The Importance of Hearing Tests

by DR KIRSTY DONALD – Red Cross Childrens Hospital

Early detection and intervention for hearing impairment has become an increasingly important aspect of neonatal care in well-resourced countries. Rising numbers of universal newborn hearing screening (UNHS) programmes have been implemented to facilitate an optimal outcome for infants with hearing impairment.

These programmes have been established for the following reasons:

  • Prevalence of hearing impairment is significantly higher than other birth defects. Screening for sensorineural hearing impairment will identify 260/100 000 afflicted infants compared with 50/100 000 with congenital hypothyroidism, the most common congenital condition routinely screened for in the USA.
  • Undetected hearing impairment leads to irreversible language, speech and cognitive delays, with far reaching social and economical ramifications (persistent language delay of 2 – 4 years for infants identified after 6 months of age)
  • Infants whose hearing impairment is identified before 6 months of age have significantly better language abilities than those whose hearing impairment is identified later. This is providing that intervention (hearing aid fitting and supportive services) also occur before the age of 6 months.

South Africa has taken the first step towards UNHS in the form of a Hearing Screening Position Statement and proposes screening of high-risk infants, i.e. targeted hearing screening. These are infants with a family history of permanent childhood hearing impairment, craniofacial abnormalities, a syndrome associated with hearing impairment, exposure to an infection due to herpesvirus, cytomegalovirus, toxoplasmosis, rubella or syphilis in pregnancy, and infants who had been admitted to a neonatal intensive care unit for more than 48 hours.

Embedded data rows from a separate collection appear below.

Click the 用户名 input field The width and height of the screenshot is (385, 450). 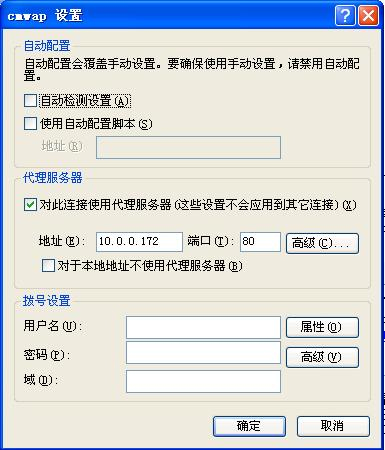[203, 327]
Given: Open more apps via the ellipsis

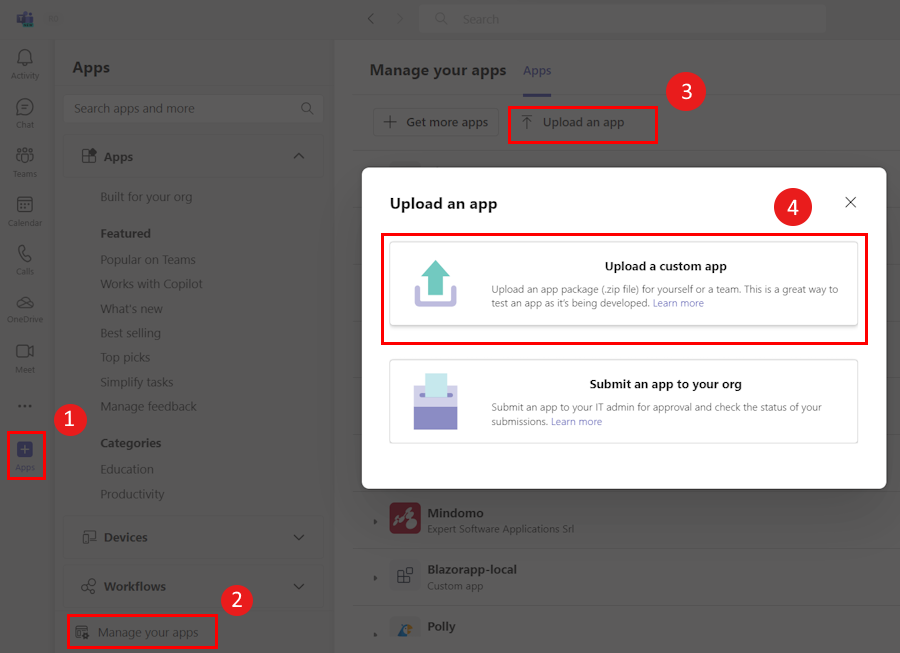Looking at the screenshot, I should pyautogui.click(x=24, y=405).
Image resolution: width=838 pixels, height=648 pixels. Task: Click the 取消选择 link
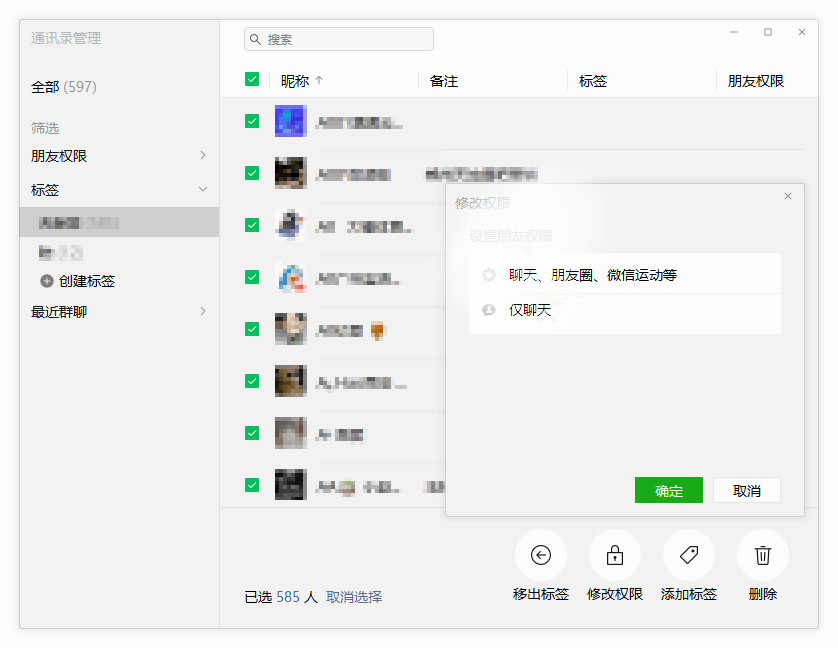[354, 597]
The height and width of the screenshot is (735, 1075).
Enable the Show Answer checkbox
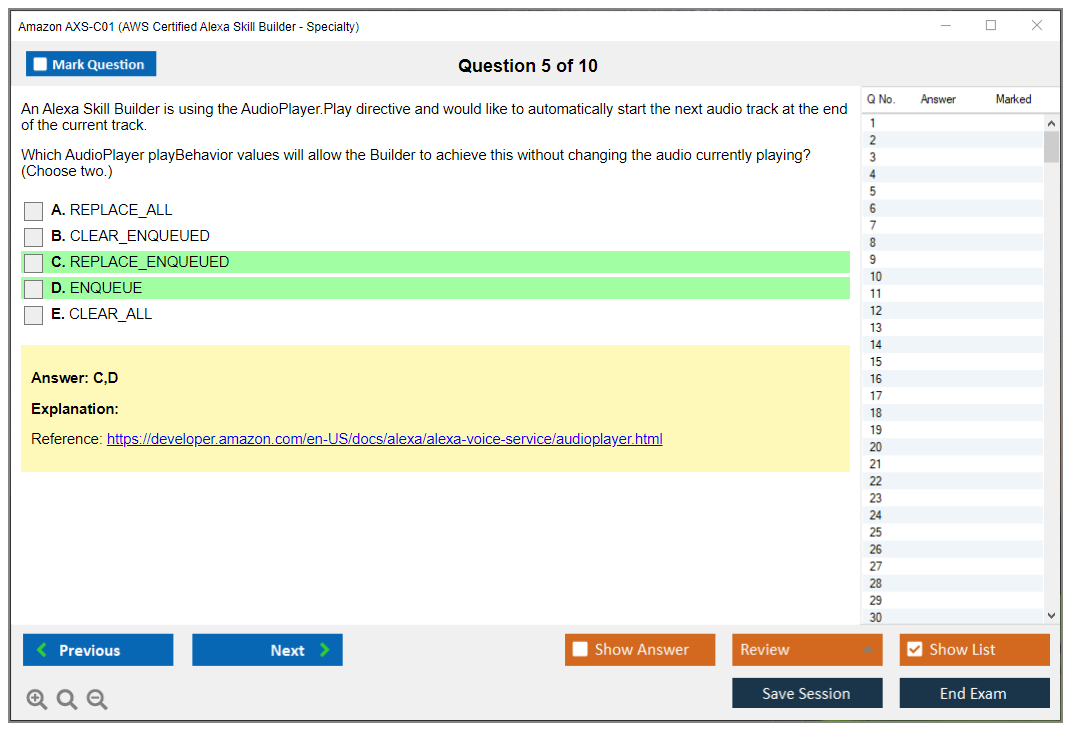(x=580, y=650)
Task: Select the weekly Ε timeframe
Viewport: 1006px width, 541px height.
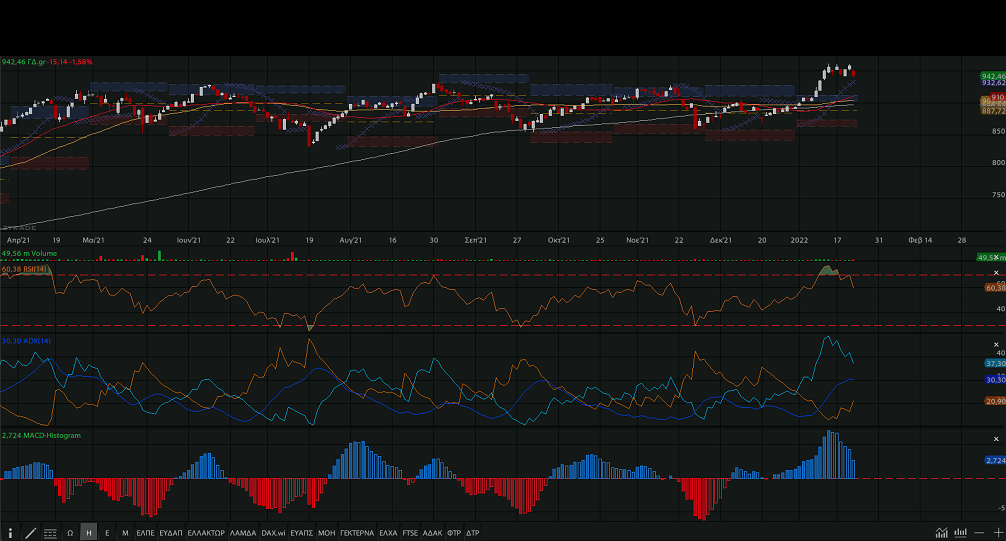Action: [107, 533]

According to this policy, infants should be identified and screened before discharge. If missed, they should be screened at the 6-week immunisation visit. Diagnosis of the type, degree, and configuration of hearing impairment should be completed by 3 months of age and intervention initiated before 6 months of age.

Targeted infants are also at risk for delayed and progressive hearing impairment. These infants must be screened periodically, as well as those with the following additional risk indicators:

  • caregiver concern regarding hearing, speech, language, and/or developmental delay;
  • postnatal infections associated with sensorineural hearing impairment including bacterial meningitis;
  • neonatal conditions in particular hyperbilirubinaemia requiring exchange transfusion and those complicated by severe hypoxaemia such as persistent pulmonary hypertension of the newborn;
  • recurrent or persistent otitis media with effusion for at least 3 months;
  • head trauma

Contemporary physiological hearing screening methods, oto-acoustic emissions (OAEs) and auditory brainstem responses (ABRs) can reliably pick up hearing problems and can be done from birth. However, failing the hearing screening does not necessarily mean that the baby has a hearing loss. Not all babies pass the hearing screening the first time. Infants who do not pass a screening should be given a second screening to confirm the findings.

Even if your baby is given a clear response at the hearing screening test, it is still a good idea to monitor their hearing, as children can develop a hearing loss as they grow older

Later on, once children have head control, pure tone audiometry can used to further define the degree of hearing loss as well as differences in perception of varying frequencies (high and low pitch). The older and more co-operative the child, the more information can be achieved from this test.

The high-risk indicators for hearing impairment are evident in approximately 10% of all newborn infants and this group comprises approximately 50% of infants with congenital hearing impairment. The remaining 50% are term, normal infants whose hearing impairment is missed using targeted screening. It is for this reason that screening of high-risk infants should be seen as only an interim step towards UNHS.